(MATERIAL PROVIDED begins)

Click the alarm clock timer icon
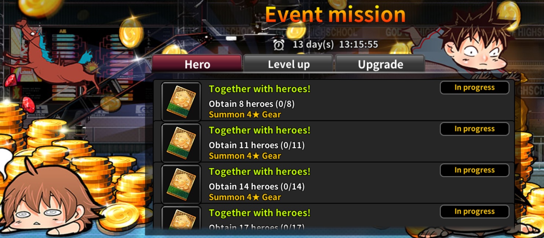Image resolution: width=544 pixels, height=238 pixels. [279, 44]
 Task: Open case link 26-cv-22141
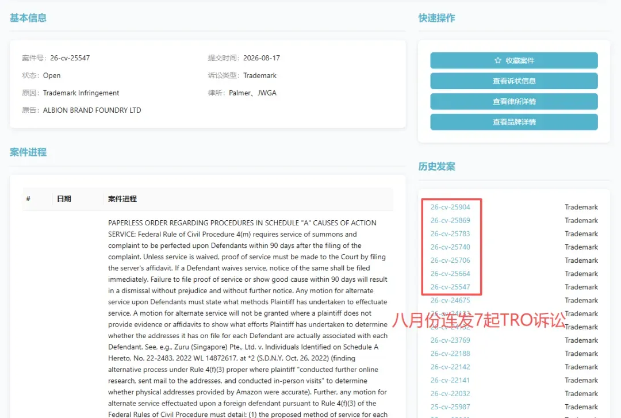[450, 381]
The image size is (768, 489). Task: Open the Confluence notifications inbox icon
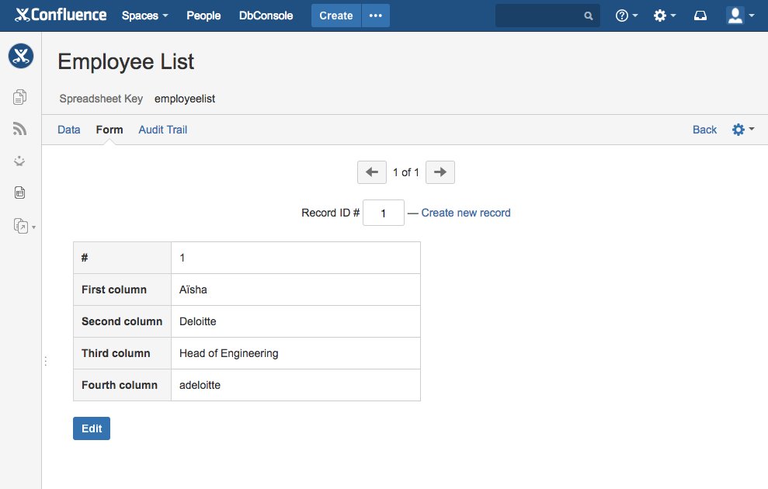click(x=700, y=15)
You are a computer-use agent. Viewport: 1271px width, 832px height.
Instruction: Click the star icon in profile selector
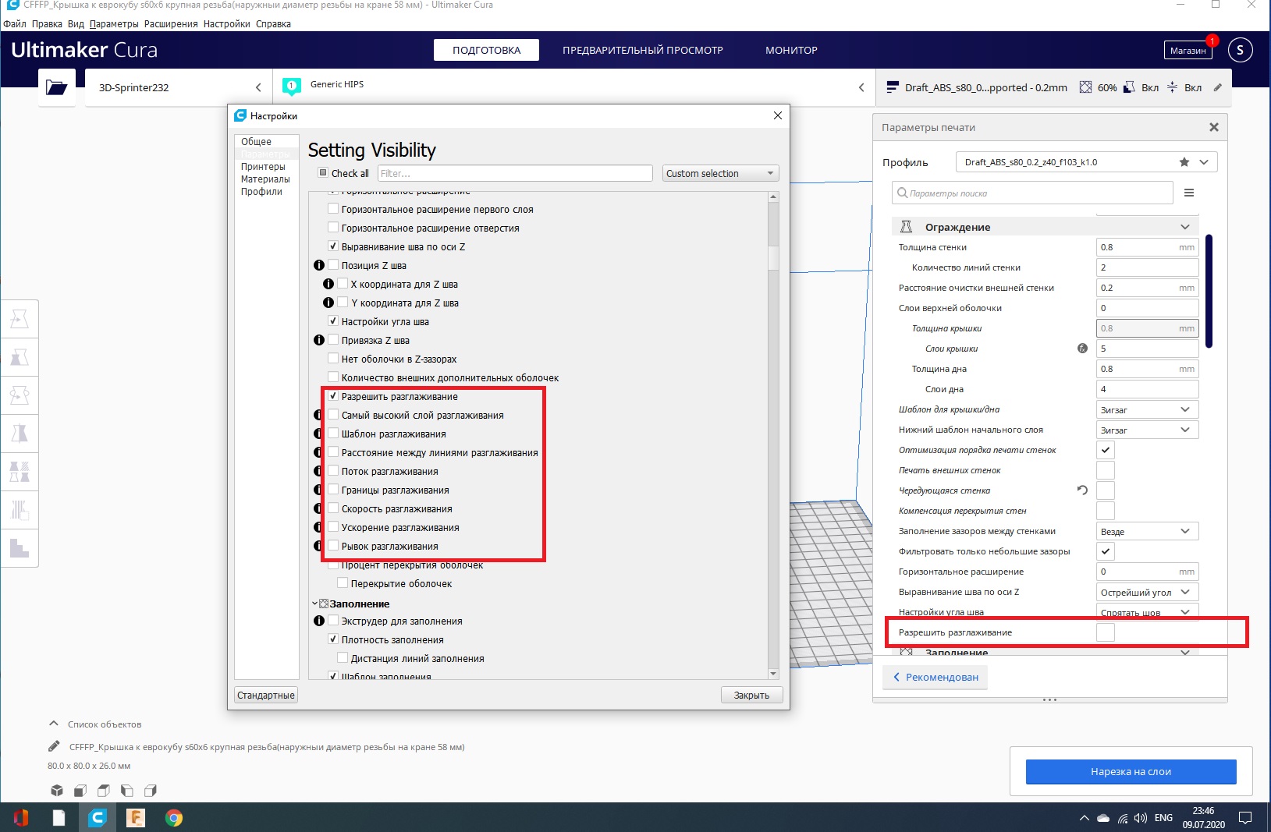coord(1184,162)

(MATERIAL PROVIDED ends)

> _WHAT IS REQUIRED_: Return every entry of the data above verbatim, with no images included.

> _RESPONSE TO THE TASK_:
Click the alarm clock timer icon
Image resolution: width=544 pixels, height=238 pixels. [279, 44]
 Task: Open case link 26-cv-22141
[450, 381]
The image size is (768, 489). Task: Open the Confluence notifications inbox icon
click(x=700, y=15)
You are a computer-use agent. Viewport: 1271px width, 832px height.
Instruction: Click the star icon in profile selector
coord(1184,162)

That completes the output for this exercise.